▸ Directions: Hand back all of the records exactly as they read.

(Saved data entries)
»»

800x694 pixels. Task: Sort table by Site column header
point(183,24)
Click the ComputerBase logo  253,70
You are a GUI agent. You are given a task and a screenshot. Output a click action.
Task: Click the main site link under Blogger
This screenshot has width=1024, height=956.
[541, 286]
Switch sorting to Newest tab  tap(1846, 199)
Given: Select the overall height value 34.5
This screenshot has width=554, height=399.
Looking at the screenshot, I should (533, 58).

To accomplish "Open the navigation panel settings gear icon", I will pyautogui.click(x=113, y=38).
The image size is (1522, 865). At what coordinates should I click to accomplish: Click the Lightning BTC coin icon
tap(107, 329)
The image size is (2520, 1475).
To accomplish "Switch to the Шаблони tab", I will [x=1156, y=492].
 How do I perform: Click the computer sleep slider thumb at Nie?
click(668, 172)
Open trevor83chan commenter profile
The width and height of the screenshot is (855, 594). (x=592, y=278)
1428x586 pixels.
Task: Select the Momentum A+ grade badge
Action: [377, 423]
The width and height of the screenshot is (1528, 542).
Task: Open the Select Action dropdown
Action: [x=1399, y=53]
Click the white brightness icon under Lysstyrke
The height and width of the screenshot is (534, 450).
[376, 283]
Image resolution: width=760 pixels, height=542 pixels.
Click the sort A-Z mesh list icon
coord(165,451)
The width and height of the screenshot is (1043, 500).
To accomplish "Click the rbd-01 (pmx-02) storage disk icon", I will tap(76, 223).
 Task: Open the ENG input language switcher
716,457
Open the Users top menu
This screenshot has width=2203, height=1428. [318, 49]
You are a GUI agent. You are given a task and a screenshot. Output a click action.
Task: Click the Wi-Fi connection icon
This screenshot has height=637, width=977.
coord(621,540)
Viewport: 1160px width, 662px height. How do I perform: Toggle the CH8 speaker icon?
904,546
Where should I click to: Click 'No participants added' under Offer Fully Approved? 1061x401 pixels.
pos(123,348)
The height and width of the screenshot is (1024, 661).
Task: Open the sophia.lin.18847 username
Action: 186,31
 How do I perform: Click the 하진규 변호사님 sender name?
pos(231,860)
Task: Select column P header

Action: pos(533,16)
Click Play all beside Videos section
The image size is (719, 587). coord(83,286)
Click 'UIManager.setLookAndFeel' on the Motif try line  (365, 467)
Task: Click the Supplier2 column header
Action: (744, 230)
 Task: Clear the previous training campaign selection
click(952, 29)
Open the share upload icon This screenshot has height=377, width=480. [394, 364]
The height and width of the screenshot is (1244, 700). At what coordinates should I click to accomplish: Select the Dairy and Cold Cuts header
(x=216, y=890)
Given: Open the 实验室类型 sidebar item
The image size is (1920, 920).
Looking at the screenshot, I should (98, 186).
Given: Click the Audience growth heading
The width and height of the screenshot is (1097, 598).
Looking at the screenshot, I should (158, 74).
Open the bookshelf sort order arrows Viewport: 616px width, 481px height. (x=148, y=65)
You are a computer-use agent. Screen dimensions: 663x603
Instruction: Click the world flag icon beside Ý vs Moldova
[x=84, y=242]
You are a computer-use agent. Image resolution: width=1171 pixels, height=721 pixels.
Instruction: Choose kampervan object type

««

▸ Output of the exercise:
800x694 pixels. Task: Sort table by Site column header
point(183,24)
Click the ComputerBase logo  253,70
You are a GUI agent. You are given a task and a screenshot. Output a click action.
Task: Click the main site link under Blogger
This screenshot has width=1024, height=956.
[541, 286]
Switch sorting to Newest tab  tap(1846, 199)
Given: Select the overall height value 34.5
This screenshot has width=554, height=399.
Looking at the screenshot, I should (533, 58).

To accomplish "Open the navigation panel settings gear icon", I will pyautogui.click(x=113, y=38).
The image size is (1522, 865). At what coordinates should I click to accomplish: Click the Lightning BTC coin icon
tap(107, 329)
The image size is (2520, 1475).
To accomplish "Switch to the Шаблони tab", I will [x=1156, y=492].
 How do I perform: Click the computer sleep slider thumb at Nie?
click(668, 172)
Open trevor83chan commenter profile
The width and height of the screenshot is (855, 594). (x=592, y=278)
1428x586 pixels.
Task: Select the Momentum A+ grade badge
Action: [377, 423]
The width and height of the screenshot is (1528, 542).
Task: Open the Select Action dropdown
Action: [x=1399, y=53]
Click the white brightness icon under Lysstyrke
The height and width of the screenshot is (534, 450).
[376, 283]
Image resolution: width=760 pixels, height=542 pixels.
Click the sort A-Z mesh list icon
coord(165,451)
The width and height of the screenshot is (1043, 500).
To accomplish "Click the rbd-01 (pmx-02) storage disk icon", I will tap(76, 223).
 Task: Open the ENG input language switcher
716,457
Open the Users top menu
This screenshot has width=2203, height=1428. [318, 49]
You are a GUI agent. You are given a task and a screenshot. Output a click action.
Task: Click the Wi-Fi connection icon
This screenshot has height=637, width=977.
coord(621,540)
Viewport: 1160px width, 662px height. How do I perform: Toggle the CH8 speaker icon?
904,546
Where should I click to: Click 'No participants added' under Offer Fully Approved? 1061x401 pixels.
pos(123,348)
The height and width of the screenshot is (1024, 661).
Task: Open the sophia.lin.18847 username
Action: 186,31
 How do I perform: Click the 하진규 변호사님 sender name?
pos(231,860)
Task: Select column P header

Action: pos(533,16)
Click Play all beside Videos section
The image size is (719, 587). coord(83,286)
Click 'UIManager.setLookAndFeel' on the Motif try line  (365, 467)
Task: Click the Supplier2 column header
Action: (744, 230)
 Task: Clear the previous training campaign selection
click(952, 29)
Open the share upload icon This screenshot has height=377, width=480. [394, 364]
The height and width of the screenshot is (1244, 700). At what coordinates should I click to accomplish: Select the Dairy and Cold Cuts header
(x=216, y=890)
Given: Open the 实验室类型 sidebar item
The image size is (1920, 920).
Looking at the screenshot, I should (98, 186).
Given: Click the Audience growth heading
The width and height of the screenshot is (1097, 598).
Looking at the screenshot, I should (158, 74).
Open the bookshelf sort order arrows Viewport: 616px width, 481px height. (x=148, y=65)
You are a computer-use agent. Screen dimensions: 663x603
Instruction: Click the world flag icon beside Ý vs Moldova
[x=84, y=242]
You are a computer-use agent. Image resolution: width=1171 pixels, height=721 pixels.
Instruction: Choose kampervan object type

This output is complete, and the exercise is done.